When patients with Crohn’s disease experience recurrent or persistent symptoms despite taking anti–tumor necrosis factor therapy, clinicians should not automatically assume that the treatment has failed, Dr. David H. Bruining and Dr. William J. Sandborn said in a commentary published in the May issue of Clinical Gastroenterology and Hepatology.
Instead, it is crucial to systematically reassess the patient before making any changes in the treatment regimen, said Dr. Bruining of the Mayo Clinic in Rochester, Minn., and Dr. Sandborn of the University of California, San Diego.
Dr. William J. Sandborn
First, make sure the symptoms actually result from Crohn’s disease rather than some other cause, because several studies have shown that symptoms correlate poorly with objective measures of inflammatory disease in the lumen.
Clinical symptoms as measured by the CDAI (Crohn’s Disease Activity Index) have been shown not to correlate with colonoscopic evidence of mucosal ulceration and inflammation as measured by the CDEIS (Crohn’s Disease Endoscopic Index of Severity) or the SES-CD (Simple Endoscopic Score for Crohn’s Disease). Symptoms also do not correlate with measures of C-reactive protein, fecal calprotectin, and fecal lactoferrin. In addition, the latter two measurements cannot detect the presence of structural damage or disease complications, both of which can cause symptoms that overlap with those of active Crohn’s disease.
"CT or MR enterography, and in some selected cases, capsule endoscopy, should be performed prior to altering treatment," with the caveat that capsule endoscopy could potentially precipitate small-bowel obstruction requiring surgery, they wrote (Clin Gastroenterol Hepatol 2011 [doi:10.1016/j.cgh.2011.01.019]).
"Further experience with use of the patency capsule prior to capsule endoscopy may obviate this caveat."
CT or MR assessments are important because they can differentiate the many other comorbid conditions that can produce symptoms that overlap with those of Crohn’s disease. Fibrosis with formation of stricture, as well as transmural penetration of ulcers with the formation of fistulas and abscesses, are two possibilities. Surgery to address ileal involvement can lead to bile acid–induced diarrhea, steatorrhea, and bacterial overgrowth in the small bowel.
Enteric infections (either bacterial or viral) can simulate Crohn’s exacerbations. Clostridium difficile infections have increased dramatically and have become a major concern in patients with Crohn’s disease. Cytomegalovirus (CMV) is less common but can also mislead clinicians into thinking that anti-TNF therapy has failed.
"Both C. difficile and CMV infections should be considered in all symptomatic patients on anti-TNF therapy," Dr. Bruining and Dr. Sandborn noted.

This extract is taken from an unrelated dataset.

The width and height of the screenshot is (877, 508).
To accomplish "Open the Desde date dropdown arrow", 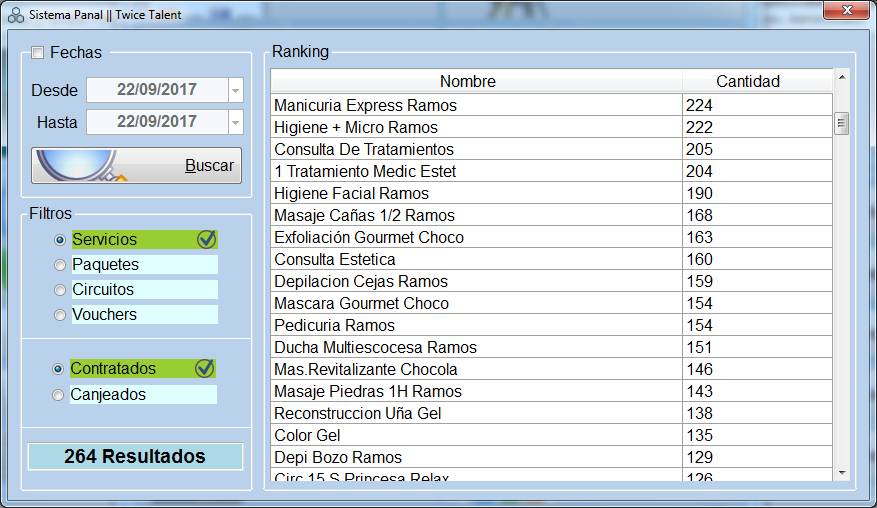I will pos(236,90).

Concomitant irritable bowel syndrome also can present as an exacerbation of Crohn’s symptoms. One study using the Rome II diagnostic criteria for IBS found that nearly 8% of patients had IBS rather than a flare-up of Crohn’s, and another study using the Manning criteria for diagnosing IBS found a rate of 9%.
Major depression also can account for some symptoms – including fatigue – that might be attributed to Crohn’s. One study of 24 patients with Crohn’s disease identified major depression in all 24 of them.
Notably, patients with concurrent depression showed lower response rates to the anti-TNF agent infliximab, compared with patients who were not depressed.
In general, "in those patients with symptoms in whom active disease is not demonstrated or the degree of inflammation is out of proportion to the symptoms, [an alternative] etiology should be sought and treated," the authors wrote.
If the problem turns out to be actual failure of anti-TNF therapy, determine if it is only a partial failure that merely requires some adjustment. Perhaps the current agent "can be manipulated or maximized to improve efficacy" before it is assumed that all anti-TNF agents will be ineffective, they said.
Patients who have mild intolerance, for example, can be managed with conservative support measures. Others who may be intolerant of one specific drug rather than the entire class of anti-TNF agents can be switched to a different anti-TNF drug. One study showed that among 95 patients who were intolerant of infliximab, 22% remitted and more than half responded within 4 weeks to a switch to adalimumab.
In another study involving 198 patients who were intolerant of infliximab because of hypersensitivity reactions, a switch to certolizumab led to a 63% response rate at 6 weeks.
Finally, infliximab is unique in that there is a commercial laboratory test – a measurement of HACA (human antichimeric antibody) levels – to determine whether therapeutic concentrations of the drug have been attained. In one study of 153 patients who were showing loss of response, HACA testing demonstrated that only one-third of the group had achieved therapeutic concentrations of the drug in the circulation. Simple dose escalation improved the rate of clinical response to 86%.